In Minnesota, a law requiring community notification on high-risk offenders was implemented in 1997. To examine the relationship between community notification and recidivism, the Minnesota Department of Corrections conducted a study comparing differences between three groups. A notification group consisted of 155 Level 3 ("high public risk") sex offenders. This group was subject to broad community notification after release from Minnesota prisons between 1997 and 2002. Two control groups were compared with this notification group. The first control group—prenotification—was built using a statistical matching technique and consisted of 125 offenders released between 1990-1997 who likely would have been assigned to Level 3, and would have been subject to community notification had the law been at place at the time of their release. A second control group—non-notification—consisted of offenders assigned to Level 1 and Level 2 who were released between 1997-2002 and not subject to broad community notification. The sexual re-conviction rates within a 3-year period for the notification, pre-notification and non-notification groups was found to be 3.2%, 32.8% and 9.6%, respectively. The authors concluded that these results suggest a community notification system based on tiered risk-management has an effect of reducing recidivism, although they noted that part of the effect might arise from heightened penalties and post-release supervision, improved treatment, or unmeasured historical factors unique to the 1990-1996 period. They further concluded that applying community notification to low-risk offenders would hinder their ability for successful community re-entry, and probably would not produce appreciable reduction in sexual recidivism given the low base rate (5-7% within 3 years) of recidivism in that sample.

== Effectiveness of registration requirements for juvenile offenders ==
A majority of states have some kind of registration for juveniles adjudicated delinquent of sex offenses. The vast majority of those states require registration and public notification for juveniles transferred for trial and convicted as an adult. In a review of UCR sex crime arrest data from 47 states for 1994 through 2009, a statistically significant decrease in the rate of sex crime arrest in either juvenile registration states or juvenile notification states after implementation of SORN policies was not found.

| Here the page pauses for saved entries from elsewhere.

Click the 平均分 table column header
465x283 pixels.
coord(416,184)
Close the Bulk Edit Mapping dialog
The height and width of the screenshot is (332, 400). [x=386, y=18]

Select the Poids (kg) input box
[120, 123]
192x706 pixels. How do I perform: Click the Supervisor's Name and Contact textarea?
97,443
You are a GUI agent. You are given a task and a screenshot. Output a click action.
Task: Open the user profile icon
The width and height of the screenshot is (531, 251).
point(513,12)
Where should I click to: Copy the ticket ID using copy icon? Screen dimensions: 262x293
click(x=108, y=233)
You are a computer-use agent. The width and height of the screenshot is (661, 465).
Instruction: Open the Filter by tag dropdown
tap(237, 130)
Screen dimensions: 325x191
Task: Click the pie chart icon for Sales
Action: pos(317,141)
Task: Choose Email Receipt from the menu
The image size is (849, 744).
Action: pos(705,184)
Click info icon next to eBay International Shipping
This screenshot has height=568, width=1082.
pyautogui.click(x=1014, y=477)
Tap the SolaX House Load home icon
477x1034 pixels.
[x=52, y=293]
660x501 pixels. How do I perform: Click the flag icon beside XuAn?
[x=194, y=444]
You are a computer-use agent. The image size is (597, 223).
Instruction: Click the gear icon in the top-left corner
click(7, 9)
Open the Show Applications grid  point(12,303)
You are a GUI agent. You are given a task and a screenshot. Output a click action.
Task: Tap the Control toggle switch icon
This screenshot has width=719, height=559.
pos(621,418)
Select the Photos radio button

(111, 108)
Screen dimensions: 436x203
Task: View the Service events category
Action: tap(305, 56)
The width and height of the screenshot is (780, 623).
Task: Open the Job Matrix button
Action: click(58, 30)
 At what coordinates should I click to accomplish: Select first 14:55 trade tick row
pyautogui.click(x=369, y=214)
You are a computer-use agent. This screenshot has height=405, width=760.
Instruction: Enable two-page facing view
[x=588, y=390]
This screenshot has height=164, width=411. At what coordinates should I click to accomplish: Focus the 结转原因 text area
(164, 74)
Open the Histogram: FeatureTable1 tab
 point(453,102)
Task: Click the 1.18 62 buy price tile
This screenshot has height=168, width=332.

==Effectiveness of residency restrictions==

Some SORN laws regulate where sex offenders are permitted to live. According to Office of Justice Programs' SMART Office, there is no empirical support for the effectiveness of residence restrictions. In fact, a number of negative unintended consequences have been empirically identified, including loss of housing, loss of support systems, and financial hardship that may aggravate rather than mitigate offender risk. In addition, residence restrictions lead to the displacement and clustering of sex offenders into other areas, particularly rural areas.